Written task
Render the lines below as a Markdown table with two columns, Row and Line, numbering each row and omitting blank lines.

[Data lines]

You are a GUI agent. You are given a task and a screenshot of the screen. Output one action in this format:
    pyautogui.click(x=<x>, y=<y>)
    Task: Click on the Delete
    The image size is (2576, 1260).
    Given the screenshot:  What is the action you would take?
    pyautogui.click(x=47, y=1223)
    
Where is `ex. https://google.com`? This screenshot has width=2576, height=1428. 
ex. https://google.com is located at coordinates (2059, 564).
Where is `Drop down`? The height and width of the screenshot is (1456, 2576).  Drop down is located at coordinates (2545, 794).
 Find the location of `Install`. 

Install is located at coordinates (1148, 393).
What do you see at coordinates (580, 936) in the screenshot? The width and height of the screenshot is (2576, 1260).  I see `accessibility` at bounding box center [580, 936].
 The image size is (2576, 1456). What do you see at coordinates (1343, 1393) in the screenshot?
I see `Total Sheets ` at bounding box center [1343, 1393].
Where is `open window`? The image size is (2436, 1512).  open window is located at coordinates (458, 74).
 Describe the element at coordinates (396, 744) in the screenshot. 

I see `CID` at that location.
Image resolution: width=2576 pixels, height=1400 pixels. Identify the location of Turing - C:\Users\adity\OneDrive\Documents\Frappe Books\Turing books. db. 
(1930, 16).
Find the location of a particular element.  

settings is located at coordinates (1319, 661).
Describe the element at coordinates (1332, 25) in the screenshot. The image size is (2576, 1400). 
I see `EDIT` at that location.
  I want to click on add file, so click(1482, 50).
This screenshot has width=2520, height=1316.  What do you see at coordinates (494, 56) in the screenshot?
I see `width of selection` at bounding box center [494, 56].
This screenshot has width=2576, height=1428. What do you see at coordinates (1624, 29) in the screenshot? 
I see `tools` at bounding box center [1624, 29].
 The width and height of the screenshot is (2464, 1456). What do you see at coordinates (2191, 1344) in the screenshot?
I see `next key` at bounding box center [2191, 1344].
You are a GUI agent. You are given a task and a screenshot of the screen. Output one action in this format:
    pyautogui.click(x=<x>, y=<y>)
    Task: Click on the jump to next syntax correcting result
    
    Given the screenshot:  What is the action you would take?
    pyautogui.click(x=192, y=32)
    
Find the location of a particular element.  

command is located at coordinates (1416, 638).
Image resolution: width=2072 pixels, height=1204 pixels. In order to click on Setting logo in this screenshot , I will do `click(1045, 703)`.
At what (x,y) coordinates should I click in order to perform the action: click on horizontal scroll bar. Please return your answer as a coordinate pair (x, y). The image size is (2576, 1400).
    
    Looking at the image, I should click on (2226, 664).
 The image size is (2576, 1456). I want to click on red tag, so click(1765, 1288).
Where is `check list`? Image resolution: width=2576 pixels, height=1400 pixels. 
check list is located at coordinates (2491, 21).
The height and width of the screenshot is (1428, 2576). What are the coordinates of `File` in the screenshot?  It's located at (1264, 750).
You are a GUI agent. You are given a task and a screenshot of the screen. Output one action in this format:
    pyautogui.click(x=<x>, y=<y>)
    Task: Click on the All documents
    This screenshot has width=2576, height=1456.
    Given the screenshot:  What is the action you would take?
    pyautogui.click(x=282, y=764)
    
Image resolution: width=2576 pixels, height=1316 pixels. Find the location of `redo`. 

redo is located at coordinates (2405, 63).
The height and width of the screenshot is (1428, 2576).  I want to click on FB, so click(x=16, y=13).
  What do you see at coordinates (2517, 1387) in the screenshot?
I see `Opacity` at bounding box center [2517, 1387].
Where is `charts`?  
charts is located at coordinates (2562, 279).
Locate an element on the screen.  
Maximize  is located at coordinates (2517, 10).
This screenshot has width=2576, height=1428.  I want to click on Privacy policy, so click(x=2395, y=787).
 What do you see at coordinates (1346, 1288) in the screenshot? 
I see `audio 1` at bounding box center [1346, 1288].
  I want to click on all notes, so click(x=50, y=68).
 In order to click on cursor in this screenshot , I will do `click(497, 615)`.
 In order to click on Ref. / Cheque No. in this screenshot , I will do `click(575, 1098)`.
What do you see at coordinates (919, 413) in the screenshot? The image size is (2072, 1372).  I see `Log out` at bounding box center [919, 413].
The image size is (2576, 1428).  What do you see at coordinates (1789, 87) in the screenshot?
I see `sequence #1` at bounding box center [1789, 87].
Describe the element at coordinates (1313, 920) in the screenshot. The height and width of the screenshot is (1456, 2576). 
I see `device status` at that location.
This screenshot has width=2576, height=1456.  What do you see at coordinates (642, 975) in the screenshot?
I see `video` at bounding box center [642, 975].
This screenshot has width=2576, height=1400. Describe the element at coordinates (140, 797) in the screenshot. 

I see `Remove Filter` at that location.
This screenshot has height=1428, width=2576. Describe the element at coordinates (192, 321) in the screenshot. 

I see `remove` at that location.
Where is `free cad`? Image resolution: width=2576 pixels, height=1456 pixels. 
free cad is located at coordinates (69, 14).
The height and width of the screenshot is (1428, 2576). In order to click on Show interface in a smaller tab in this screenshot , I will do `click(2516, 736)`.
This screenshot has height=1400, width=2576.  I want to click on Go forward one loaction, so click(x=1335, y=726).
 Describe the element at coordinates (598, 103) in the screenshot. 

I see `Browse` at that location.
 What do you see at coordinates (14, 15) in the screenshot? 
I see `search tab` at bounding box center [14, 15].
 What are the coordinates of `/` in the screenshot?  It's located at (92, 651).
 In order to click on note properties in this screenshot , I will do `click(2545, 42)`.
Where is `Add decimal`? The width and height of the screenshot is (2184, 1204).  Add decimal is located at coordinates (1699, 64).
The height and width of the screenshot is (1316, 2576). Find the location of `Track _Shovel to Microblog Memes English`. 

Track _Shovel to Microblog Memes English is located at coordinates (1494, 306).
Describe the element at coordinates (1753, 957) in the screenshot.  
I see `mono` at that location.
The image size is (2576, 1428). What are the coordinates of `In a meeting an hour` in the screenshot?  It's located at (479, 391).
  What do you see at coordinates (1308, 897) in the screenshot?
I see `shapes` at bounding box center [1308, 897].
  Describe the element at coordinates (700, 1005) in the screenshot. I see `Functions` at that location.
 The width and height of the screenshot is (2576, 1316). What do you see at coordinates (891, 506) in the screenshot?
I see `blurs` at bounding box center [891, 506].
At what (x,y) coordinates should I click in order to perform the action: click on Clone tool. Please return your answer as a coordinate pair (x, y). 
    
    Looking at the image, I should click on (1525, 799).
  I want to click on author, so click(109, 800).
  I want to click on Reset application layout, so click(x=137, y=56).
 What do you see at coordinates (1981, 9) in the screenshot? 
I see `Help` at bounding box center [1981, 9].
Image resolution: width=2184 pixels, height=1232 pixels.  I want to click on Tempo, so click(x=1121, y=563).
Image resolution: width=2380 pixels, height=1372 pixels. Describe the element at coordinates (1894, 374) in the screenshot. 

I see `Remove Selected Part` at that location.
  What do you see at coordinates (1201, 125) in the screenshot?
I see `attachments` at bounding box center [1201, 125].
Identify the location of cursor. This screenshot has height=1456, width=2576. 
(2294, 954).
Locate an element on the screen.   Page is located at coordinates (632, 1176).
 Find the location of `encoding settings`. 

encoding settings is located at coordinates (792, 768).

Exercise result
| Row | Line |
|---|---|
| 1 | You are a GUI agent. You are given a task and a screenshot of the screen. Output one action in this format: |
| 2 |     pyautogui.click(x=<x>, y=<y>) |
| 3 |     Task: Click on the Delete |
| 4 |     The image size is (2576, 1260). |
| 5 |     Given the screenshot:  What is the action you would take? |
| 6 |     pyautogui.click(x=47, y=1223) |
| 7 | Where is `ex. https://google.com`? This screenshot has width=2576, height=1428.  |
| 8 | ex. https://google.com is located at coordinates (2059, 564). |
| 9 | Where is `Drop down`? The height and width of the screenshot is (1456, 2576).  Drop down is located at coordinates (2545, 794). |
| 10 |  Find the location of `Install`.  |
| 11 | Install is located at coordinates (1148, 393). |
| 12 | What do you see at coordinates (580, 936) in the screenshot? The width and height of the screenshot is (2576, 1260).  I see `accessibility` at bounding box center [580, 936]. |
| 13 |  The image size is (2576, 1456). What do you see at coordinates (1343, 1393) in the screenshot? |
| 14 | I see `Total Sheets ` at bounding box center [1343, 1393]. |
| 15 | Where is `open window`? The image size is (2436, 1512).  open window is located at coordinates (458, 74). |
| 16 |  Describe the element at coordinates (396, 744) in the screenshot.  |
| 17 | I see `CID` at that location. |
| 18 | Image resolution: width=2576 pixels, height=1400 pixels. Identify the location of Turing - C:\Users\adity\OneDrive\Documents\Frappe Books\Turing books. db.  |
| 19 | (1930, 16). |
| 20 | Find the location of a particular element.   |
| 21 | settings is located at coordinates (1319, 661). |
| 22 | Describe the element at coordinates (1332, 25) in the screenshot. The image size is (2576, 1400).  |
| 23 | I see `EDIT` at that location. |
| 24 |   I want to click on add file, so click(1482, 50). |
| 25 | This screenshot has width=2520, height=1316.  What do you see at coordinates (494, 56) in the screenshot? |
| 26 | I see `width of selection` at bounding box center [494, 56]. |
| 27 | This screenshot has width=2576, height=1428. What do you see at coordinates (1624, 29) in the screenshot?  |
| 28 | I see `tools` at bounding box center [1624, 29]. |
| 29 |  The width and height of the screenshot is (2464, 1456). What do you see at coordinates (2191, 1344) in the screenshot? |
| 30 | I see `next key` at bounding box center [2191, 1344]. |
| 31 | You are a GUI agent. You are given a task and a screenshot of the screen. Output one action in this format: |
| 32 |     pyautogui.click(x=<x>, y=<y>) |
| 33 |     Task: Click on the jump to next syntax correcting result |
| 34 |     Given the screenshot:  What is the action you would take? |
| 35 |     pyautogui.click(x=192, y=32) |
| 36 | Find the location of a particular element.   |
| 37 | command is located at coordinates (1416, 638). |
| 38 | Image resolution: width=2072 pixels, height=1204 pixels. In order to click on Setting logo in this screenshot , I will do `click(1045, 703)`. |
| 39 | At what (x,y) coordinates should I click in order to perform the action: click on horizontal scroll bar. Please return your answer as a coordinate pair (x, y). The image size is (2576, 1400). |
| 40 |     Looking at the image, I should click on (2226, 664). |
| 41 |  The image size is (2576, 1456). I want to click on red tag, so click(1765, 1288). |
| 42 | Where is `check list`? Image resolution: width=2576 pixels, height=1400 pixels.  |
| 43 | check list is located at coordinates (2491, 21). |
| 44 | The height and width of the screenshot is (1428, 2576). What are the coordinates of `File` in the screenshot?  It's located at (1264, 750). |
| 45 | You are a GUI agent. You are given a task and a screenshot of the screen. Output one action in this format: |
| 46 |     pyautogui.click(x=<x>, y=<y>) |
| 47 |     Task: Click on the All documents |
| 48 |     This screenshot has width=2576, height=1456. |
| 49 |     Given the screenshot:  What is the action you would take? |
| 50 |     pyautogui.click(x=282, y=764) |
| 51 | Image resolution: width=2576 pixels, height=1316 pixels. Find the location of `redo`.  |
| 52 | redo is located at coordinates (2405, 63). |
| 53 | The height and width of the screenshot is (1428, 2576).  I want to click on FB, so click(x=16, y=13). |
| 54 |   What do you see at coordinates (2517, 1387) in the screenshot? |
| 55 | I see `Opacity` at bounding box center [2517, 1387]. |
| 56 | Where is `charts`?   |
| 57 | charts is located at coordinates (2562, 279). |
| 58 | Locate an element on the screen.   |
| 59 | Maximize  is located at coordinates (2517, 10). |
| 60 | This screenshot has width=2576, height=1428.  I want to click on Privacy policy, so click(x=2395, y=787). |
| 61 |  What do you see at coordinates (1346, 1288) in the screenshot?  |
| 62 | I see `audio 1` at bounding box center [1346, 1288]. |
| 63 |   I want to click on all notes, so click(x=50, y=68). |
| 64 |  In order to click on cursor in this screenshot , I will do `click(497, 615)`. |
| 65 |  In order to click on Ref. / Cheque No. in this screenshot , I will do `click(575, 1098)`. |
| 66 | What do you see at coordinates (919, 413) in the screenshot? The image size is (2072, 1372).  I see `Log out` at bounding box center [919, 413]. |
| 67 | The image size is (2576, 1428).  What do you see at coordinates (1789, 87) in the screenshot? |
| 68 | I see `sequence #1` at bounding box center [1789, 87]. |
| 69 | Describe the element at coordinates (1313, 920) in the screenshot. The height and width of the screenshot is (1456, 2576).  |
| 70 | I see `device status` at that location. |
| 71 | This screenshot has width=2576, height=1456.  What do you see at coordinates (642, 975) in the screenshot? |
| 72 | I see `video` at bounding box center [642, 975]. |
| 73 | This screenshot has width=2576, height=1400. Describe the element at coordinates (140, 797) in the screenshot.  |
| 74 | I see `Remove Filter` at that location. |
| 75 | This screenshot has height=1428, width=2576. Describe the element at coordinates (192, 321) in the screenshot.  |
| 76 | I see `remove` at that location. |
| 77 | Where is `free cad`? Image resolution: width=2576 pixels, height=1456 pixels.  |
| 78 | free cad is located at coordinates (69, 14). |
| 79 | The height and width of the screenshot is (1428, 2576). In order to click on Show interface in a smaller tab in this screenshot , I will do `click(2516, 736)`. |
| 80 | This screenshot has height=1400, width=2576.  I want to click on Go forward one loaction, so click(x=1335, y=726). |
| 81 |  Describe the element at coordinates (598, 103) in the screenshot.  |
| 82 | I see `Browse` at that location. |
| 83 |  What do you see at coordinates (14, 15) in the screenshot?  |
| 84 | I see `search tab` at bounding box center [14, 15]. |
| 85 |  What are the coordinates of `/` in the screenshot?  It's located at (92, 651). |
| 86 |  In order to click on note properties in this screenshot , I will do `click(2545, 42)`. |
| 87 | Where is `Add decimal`? The width and height of the screenshot is (2184, 1204).  Add decimal is located at coordinates (1699, 64). |
| 88 | The height and width of the screenshot is (1316, 2576). Find the location of `Track _Shovel to Microblog Memes English`.  |
| 89 | Track _Shovel to Microblog Memes English is located at coordinates (1494, 306). |
| 90 | Describe the element at coordinates (1753, 957) in the screenshot.   |
| 91 | I see `mono` at that location. |
| 92 | The image size is (2576, 1428). What are the coordinates of `In a meeting an hour` in the screenshot?  It's located at (479, 391). |
| 93 |   What do you see at coordinates (1308, 897) in the screenshot? |
| 94 | I see `shapes` at bounding box center [1308, 897]. |
| 95 |   Describe the element at coordinates (700, 1005) in the screenshot. I see `Functions` at that location. |
| 96 |  The width and height of the screenshot is (2576, 1316). What do you see at coordinates (891, 506) in the screenshot? |
| 97 | I see `blurs` at bounding box center [891, 506]. |
| 98 | At what (x,y) coordinates should I click in order to perform the action: click on Clone tool. Please return your answer as a coordinate pair (x, y).  |
| 99 |     Looking at the image, I should click on (1525, 799). |
| 100 |   I want to click on author, so click(109, 800). |
| 101 |   I want to click on Reset application layout, so click(x=137, y=56). |
| 102 |  What do you see at coordinates (1981, 9) in the screenshot?  |
| 103 | I see `Help` at bounding box center [1981, 9]. |
| 104 | Image resolution: width=2184 pixels, height=1232 pixels.  I want to click on Tempo, so click(x=1121, y=563). |
| 105 | Image resolution: width=2380 pixels, height=1372 pixels. Describe the element at coordinates (1894, 374) in the screenshot.  |
| 106 | I see `Remove Selected Part` at that location. |
| 107 |   What do you see at coordinates (1201, 125) in the screenshot? |
| 108 | I see `attachments` at bounding box center [1201, 125]. |
| 109 | Identify the location of cursor. This screenshot has height=1456, width=2576.  |
| 110 | (2294, 954). |
| 111 | Locate an element on the screen.   Page is located at coordinates (632, 1176). |
| 112 |  Find the location of `encoding settings`.  |
| 113 | encoding settings is located at coordinates (792, 768). |